DOCUMENT SECTION:
[Start of Attachment]

Starting a run
Now that the configuration and sample sheets are ready, we can start an analysis!
Basic usage
Starting and controlling the workflow execution is done through the snakemake
command.
conda activate snakemake
snakemake --use-conda --conda-prefix ~/conda-envs --cores 1 \
--configfile ~/FooDMe/config/myconfig.yaml
Info
Depending on your system you may want to assign more cores to the analysis.
Each additional core will allow running another job in parallel, considerably speeding up execution time.
You can adjust the number of assiged cores with --cores N
whereby N is the number of cores.
Info
Specifying a prefix for the conda environment is not nescessary but will allow you to reuse created environments between runs. Doing so will save up, time, ressources, and memory on each execution.
Run-specific parameters
As creating or modifying the configuration file to change the sample sheet and the output directory for each run can be a bit cumbersome, it is possible to dynamically modify parameters at execution time.

[End of Attachment]

ENTRIES SHOWN:
[Start of Attachment]

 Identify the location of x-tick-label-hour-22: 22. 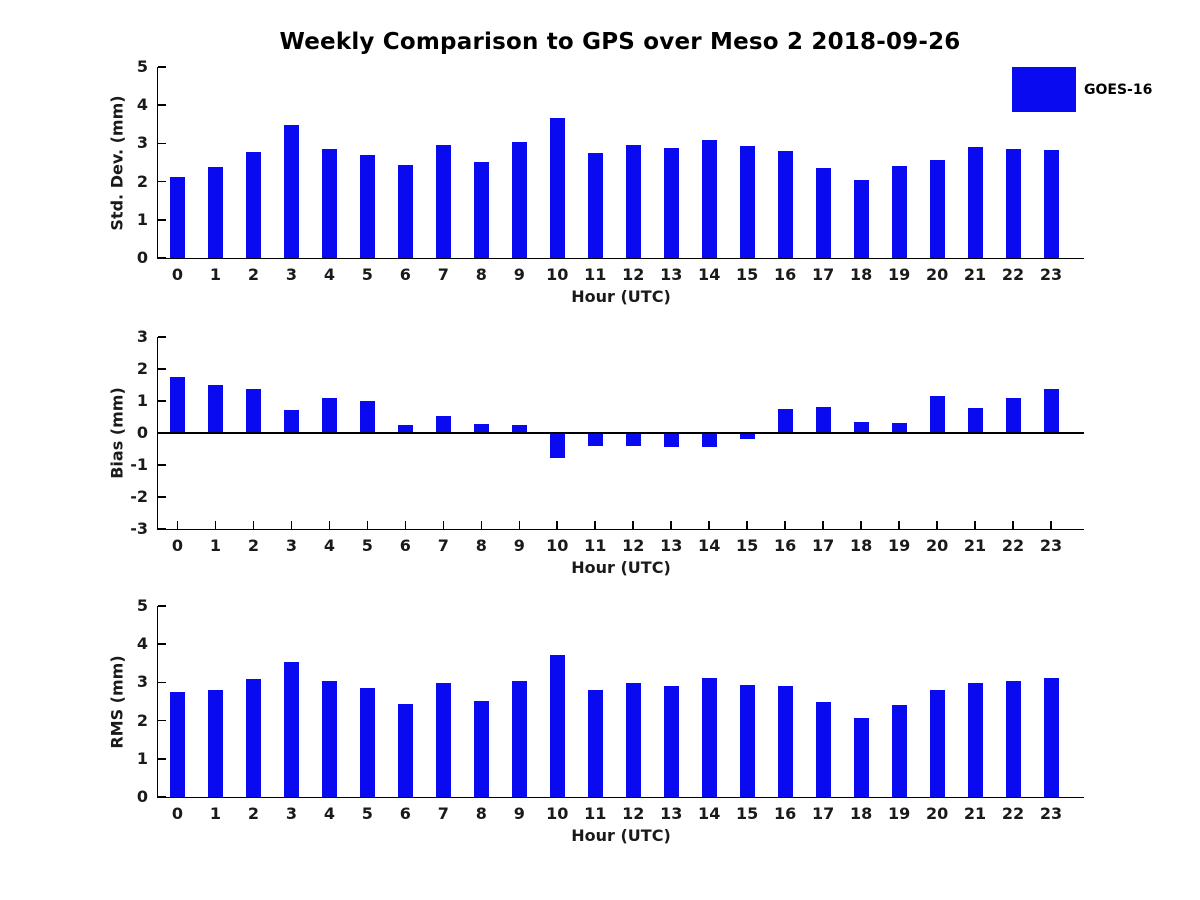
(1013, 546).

[End of Attachment]
[Start of Attachment]

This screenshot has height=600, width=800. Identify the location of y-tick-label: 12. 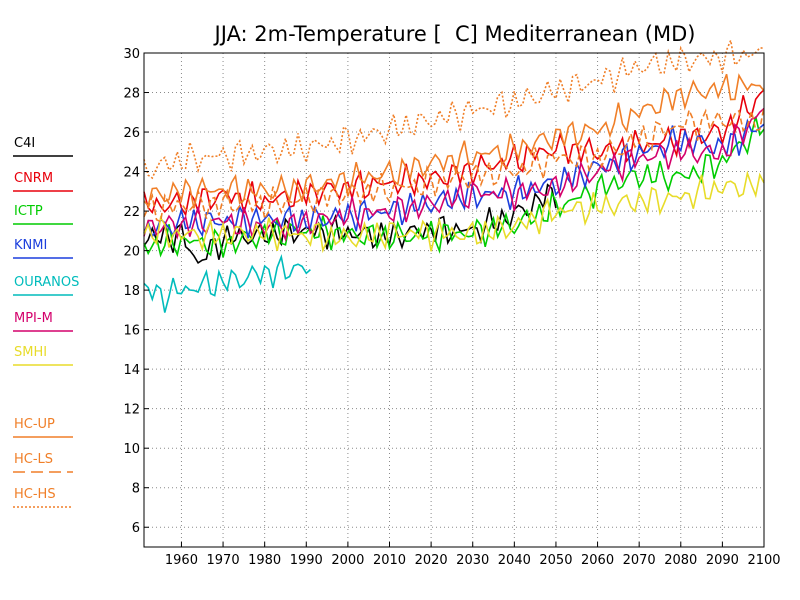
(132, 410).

[End of Attachment]

QUESTIONS ON THE MATERIAL:
1. In the guide on starting a run, which option sets the number of cores assigned to the analysis?
2. Write the next part of the guide on starting a run, picking up after its final sentence.

WRITTEN ANSWERS:
1. `--cores N`, where N is the number of cores.

2.
WORKDIR=$(date +%F)_foodme
SAMPLES=~/raw_data/samples.tsv
snakemake --use-conda --conda-prefix ~/conda-envs --cores 1 \
--configfile ~/FooDMe/config/myconfig.yaml \
--config workdir=${WORKDIR} samples=${SAMPLES}
The above example will use the sample sheet located under ~/raw_data/samples.tsv
and outputs the analysis results in the [YYYY-MM-DD]_foodme
folder, regardless
of the value for the workdir
and samples
arguments in the config file. The rest of
the parameters will be taken form the configuration as usual.
Advanced Snakemake options
A large number of options are available when running snakemake that be can
seen using the --help
argument or in the online documentation.
A few notables commands are:
--forceall
will force the recalculation of all the workflow steps. Usefull to repeat an analysis when something went wrong.--notemp
will disable temporary file removal. This will considerably increase the size of the output but can be useful to troubleshoot an analysis or puzzling results.--report
will output run statistics.